Once again, Grabowski, introduced with his side 2-0 down and on their way out of the competition, was the catalyst of the recovery. I can still recall the mounting panic in our living room as the Eintracht Frankfurt man sent cross after cross spinning into the England penalty area. Grabowski, as one newspaper put it, was "the one who lifted the Germans off the floor".

Favourites Brazil got the better of Peru 4-2, in a festival of all-out attack.

And, as is their wont at World Cups, the Italians finally warmed to their task in the knock-out stages, befuddling hosts Mexico with around 20 minutes of champagne football in the second half. This after the talismanic Rivera had replaced hard-working Sandro Mazzola at half-time. This tactical move would be repeated in a barnstorming semi-final against the Germans three days later.

Gordan Banks made what is viewed as one of the greatest saves of all time at the tournament, denying Pelé ©Getty Images
Gordan Banks made what is viewed as one of the greatest saves of all time at the tournament, denying Pelé ©Getty Images

Once again, the two games coincided, with Brazil facing another South American opponent in Uruguay, their nemesis in a 1950 World Cup final still looked upon as a national catastrophe in South America’s largest country.

Once again, things did not go to plan for the men in yellow. They fell behind, to a 19th-minute goal by Luis Cubilla and there must have been those starting to wonder whether history would repeat itself until Clodoaldo advanced and guided home an equaliser on the stroke of half-time.
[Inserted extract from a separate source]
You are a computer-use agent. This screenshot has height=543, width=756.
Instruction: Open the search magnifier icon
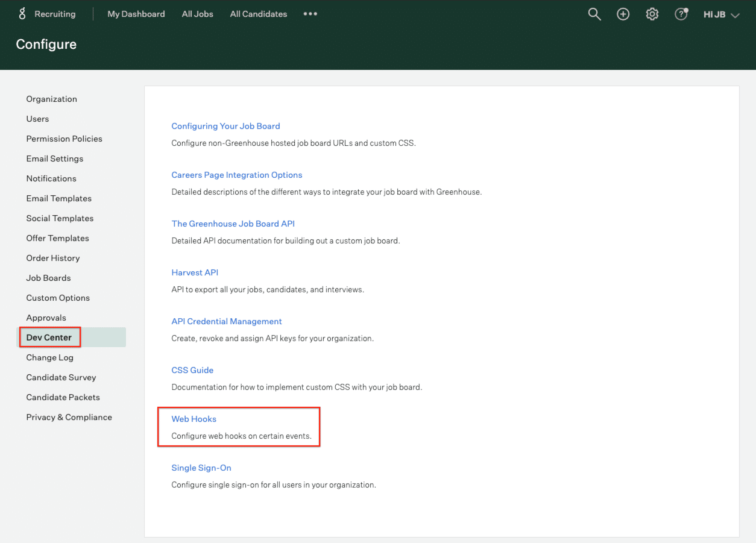[x=594, y=14]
Things remained tense until the last quarter of an hour, when goals by Jairzinho and Rivelino finally repaid the Brazilians’ technical virtuosity.
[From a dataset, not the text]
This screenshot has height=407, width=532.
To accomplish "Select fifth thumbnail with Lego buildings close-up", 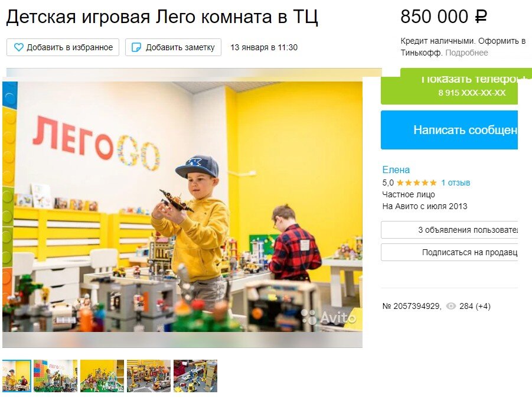I will [195, 376].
This was also the match in which Pelé executed the masterful dummy on top-notch Uruguayan goalkeeper Ladislao Mazurkiewicz which constitutes perhaps the most authentic stroke of genius of the entire tournament. Unfortunately, when the star striker caught back up with the ball, he fired wide.
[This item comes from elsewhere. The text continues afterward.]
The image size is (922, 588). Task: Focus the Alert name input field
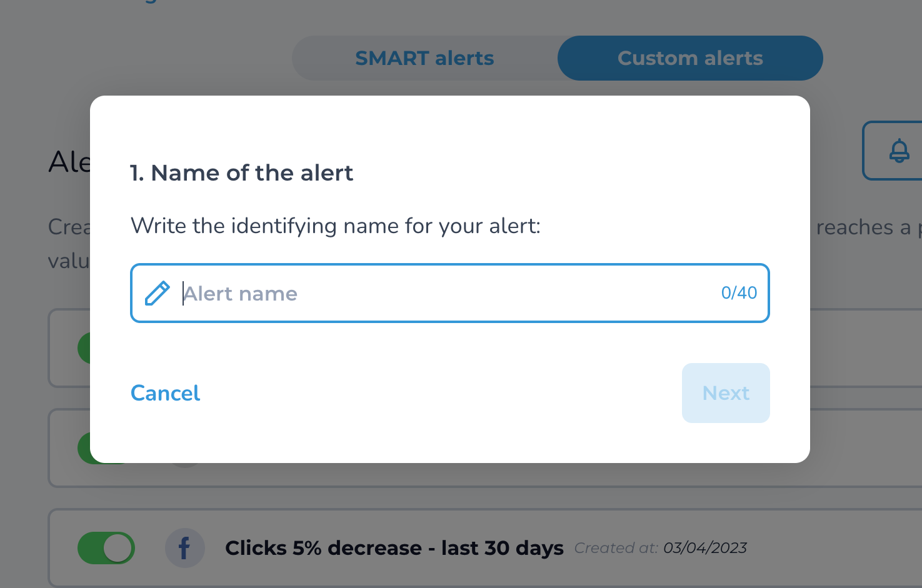pos(449,293)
In Mexico City, meanwhile, a quite astonishing game between the two European survivors was unfolding. This saw Italy lead for more than 80 minutes through an excellent solo goal by Roberto Boninsegna, only to concede a last-minute equaliser to the veteran West German defender, Karl-Heinz Schnellinger, who was on hand to finish yet another Grabowski cross. 

There followed one of the most remarkable periods of extra time ever witnessed. First the Germans took the lead for the first time in the 94th minute of the game, only to concede twice before the first 15 minutes of additional time was up. 

They equalised again, through the stocky Müller’s 10th and final goal of the tournament, only at once to ship a heart-breaking - and decisive - fourth goal to Rivera’s carefully-struck half-volley.

The final, four days later, was yet another game of two halves, the first, evenly contested, the second a largely untrammelled display of Brazilian brilliance as the Italians, perhaps jaded by their semi-final efforts, at last wilted in the thin air.

That endlessly-replayed Carlos Alberto goal, laced into the bottom corner with the finality of any knock-out punch, was the logical culmination of the dominance his team had established. It is worth recording that Brazil used no substitutes in either the semi-final or the final.

The victory meant that Brazil - champions in 1958 and 1962 - were able to keep the 14-inch high gold Jules Rimet Trophy, the most elegant sports cup ever manufactured, in perpetuity. Sadly, it was subsequently stolen. 

The Dutch and Argentinian teams of later in the decade brought similar athleticism and élan to their football. But nobody played the beautiful game with more lithe, creative beauty than those 1970 Brazilians.